Foster is an advocate with many local groups, including Advance Peace. It’s a program that aims to curb gun violence, partly by walking door to door to interact directly with residents of risky neighborhoods. Foster proposed taking the same approach with the coalition, and Shantay Davies-Balch agreed. Soon, he’ll be knocking on those same doors in predominantly Black neighborhoods, this time offering COVID-19 tests. “We have laser focus, it's very intentional,” he says. “We hit these doors, we make appointments and we show up.”
The fact that Foster, Davies-Balch and other coalition members are already known entities in Fresno’s Black community is part of what makes the program stand out compared to the outreach efforts by health officials with the county and state.
“You’ve got folks who look like you, who’ve been trusted in your community, been a part of your community all along, not just now but have always been there for you,” says Margaret Jackson, executive director of Fresno-based Cultural Brokers, Inc., which also provides the cultural sensitivity training to coalition members and students at universities across the state. “We’re not just barking out orders, we’re in this with you. We’re a part of this community, so it’s in all of our interests to figure out how we survive this thing together.”

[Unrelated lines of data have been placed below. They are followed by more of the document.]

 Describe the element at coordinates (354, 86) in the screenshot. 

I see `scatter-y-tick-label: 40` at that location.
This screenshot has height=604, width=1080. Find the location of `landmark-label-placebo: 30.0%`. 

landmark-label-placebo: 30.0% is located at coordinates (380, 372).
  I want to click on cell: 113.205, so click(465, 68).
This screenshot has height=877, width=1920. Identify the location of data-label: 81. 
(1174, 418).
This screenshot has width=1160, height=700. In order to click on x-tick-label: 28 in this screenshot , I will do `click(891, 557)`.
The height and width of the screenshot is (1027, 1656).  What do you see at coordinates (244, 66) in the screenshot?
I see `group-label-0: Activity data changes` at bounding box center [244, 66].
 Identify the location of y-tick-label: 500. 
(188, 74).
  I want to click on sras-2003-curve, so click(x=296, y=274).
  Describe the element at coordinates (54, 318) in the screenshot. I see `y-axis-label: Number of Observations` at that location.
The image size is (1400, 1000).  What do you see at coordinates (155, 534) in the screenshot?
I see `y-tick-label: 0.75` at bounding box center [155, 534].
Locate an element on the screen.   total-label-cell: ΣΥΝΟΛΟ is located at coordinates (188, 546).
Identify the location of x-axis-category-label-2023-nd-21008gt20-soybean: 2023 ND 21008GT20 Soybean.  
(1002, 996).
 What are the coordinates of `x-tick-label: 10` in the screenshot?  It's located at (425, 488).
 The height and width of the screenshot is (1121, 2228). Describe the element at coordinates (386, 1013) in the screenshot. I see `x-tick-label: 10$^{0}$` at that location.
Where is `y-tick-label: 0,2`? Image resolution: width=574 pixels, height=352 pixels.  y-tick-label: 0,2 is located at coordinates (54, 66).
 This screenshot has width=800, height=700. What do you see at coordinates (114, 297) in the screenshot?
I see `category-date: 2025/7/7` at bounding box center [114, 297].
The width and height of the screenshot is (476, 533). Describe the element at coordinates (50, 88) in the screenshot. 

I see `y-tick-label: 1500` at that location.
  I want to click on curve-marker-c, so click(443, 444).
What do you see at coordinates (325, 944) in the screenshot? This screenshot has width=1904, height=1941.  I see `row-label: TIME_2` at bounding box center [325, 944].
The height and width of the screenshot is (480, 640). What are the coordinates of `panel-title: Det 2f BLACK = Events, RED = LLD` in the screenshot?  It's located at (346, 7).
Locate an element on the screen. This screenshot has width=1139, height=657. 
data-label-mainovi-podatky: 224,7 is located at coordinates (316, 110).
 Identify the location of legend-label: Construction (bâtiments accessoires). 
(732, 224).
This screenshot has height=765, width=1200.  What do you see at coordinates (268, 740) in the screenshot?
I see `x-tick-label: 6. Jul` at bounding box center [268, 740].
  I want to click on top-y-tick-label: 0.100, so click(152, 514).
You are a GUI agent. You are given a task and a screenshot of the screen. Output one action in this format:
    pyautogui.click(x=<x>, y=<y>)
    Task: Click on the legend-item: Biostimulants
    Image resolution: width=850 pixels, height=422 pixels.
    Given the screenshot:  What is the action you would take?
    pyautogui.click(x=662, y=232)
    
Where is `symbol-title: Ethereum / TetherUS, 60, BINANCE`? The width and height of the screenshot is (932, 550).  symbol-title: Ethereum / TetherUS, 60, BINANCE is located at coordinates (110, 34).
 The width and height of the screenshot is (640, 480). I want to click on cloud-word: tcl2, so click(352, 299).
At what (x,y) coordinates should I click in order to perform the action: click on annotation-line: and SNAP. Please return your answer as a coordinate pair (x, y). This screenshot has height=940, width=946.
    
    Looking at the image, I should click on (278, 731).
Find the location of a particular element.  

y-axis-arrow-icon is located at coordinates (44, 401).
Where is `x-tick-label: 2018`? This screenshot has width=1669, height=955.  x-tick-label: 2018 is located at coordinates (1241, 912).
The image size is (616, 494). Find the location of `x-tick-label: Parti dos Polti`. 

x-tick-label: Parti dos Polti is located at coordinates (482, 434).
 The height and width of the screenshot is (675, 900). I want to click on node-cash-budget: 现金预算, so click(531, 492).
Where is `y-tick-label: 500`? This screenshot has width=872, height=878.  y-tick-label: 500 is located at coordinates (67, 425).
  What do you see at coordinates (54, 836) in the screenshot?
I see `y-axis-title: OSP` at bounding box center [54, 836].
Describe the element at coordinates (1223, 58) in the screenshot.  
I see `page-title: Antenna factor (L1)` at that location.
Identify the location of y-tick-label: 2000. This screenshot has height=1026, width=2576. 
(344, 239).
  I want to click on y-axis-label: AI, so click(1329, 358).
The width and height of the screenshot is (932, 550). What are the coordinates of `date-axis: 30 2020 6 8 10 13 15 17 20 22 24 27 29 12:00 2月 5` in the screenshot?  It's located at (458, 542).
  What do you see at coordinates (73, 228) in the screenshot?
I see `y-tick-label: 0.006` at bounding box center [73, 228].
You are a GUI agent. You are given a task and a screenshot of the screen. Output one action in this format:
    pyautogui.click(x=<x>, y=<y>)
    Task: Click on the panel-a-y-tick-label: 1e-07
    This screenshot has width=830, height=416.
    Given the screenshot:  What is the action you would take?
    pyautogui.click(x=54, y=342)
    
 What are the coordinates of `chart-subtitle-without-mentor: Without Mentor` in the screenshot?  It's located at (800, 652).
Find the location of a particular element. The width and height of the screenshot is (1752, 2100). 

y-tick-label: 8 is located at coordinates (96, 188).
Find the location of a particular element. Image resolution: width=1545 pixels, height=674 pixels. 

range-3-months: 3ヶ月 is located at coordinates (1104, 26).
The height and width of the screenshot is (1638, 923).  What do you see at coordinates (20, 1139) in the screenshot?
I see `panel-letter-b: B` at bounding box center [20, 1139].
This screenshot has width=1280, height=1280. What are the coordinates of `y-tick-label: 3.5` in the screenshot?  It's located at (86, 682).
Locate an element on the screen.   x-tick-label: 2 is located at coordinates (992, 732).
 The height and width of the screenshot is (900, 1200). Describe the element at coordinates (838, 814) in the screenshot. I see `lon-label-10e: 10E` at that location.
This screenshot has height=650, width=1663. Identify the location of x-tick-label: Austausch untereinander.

Unlike much of public health messaging, which largely delivers uniform messages to everyone, Jackson says it’s important to acknowledge the needs of specific communities—for instance, by providing services to help those who feel they’re not equipped to self-isolate, or by conducting at-home testing for those with any number of reasons to not drive out to testing sites. “You’ve got to meet people right where they are and touch their hearts,” Jackson says.
The coalition’s reliance on networks of grassroots organizations and leaders embedded in the community has been a model for other programs in the state, says Dr. Jonathan Fuchs, a professor with the UC San Francisco School of Medicine and the Testing Strategy Lead with the San Francisco Department of Public Health. “Many cities and counties across the state, including San Francisco, are looking to Fresno’s innovative model for galvanizing a community driven response across the continuum of COVID-19 care,” he wrote in an email, “from outreach, to testing, to case investigation and contact tracing, to supporting a holistic community wellness response.”
Brittnie Wilson can explain her feelings about her job in one word: “Proud,” she says. “I'm proud when I go home. Cause we did it: Another day down, somebody we touched, somebody we reached. It may not have been everybody, but it was somebody.”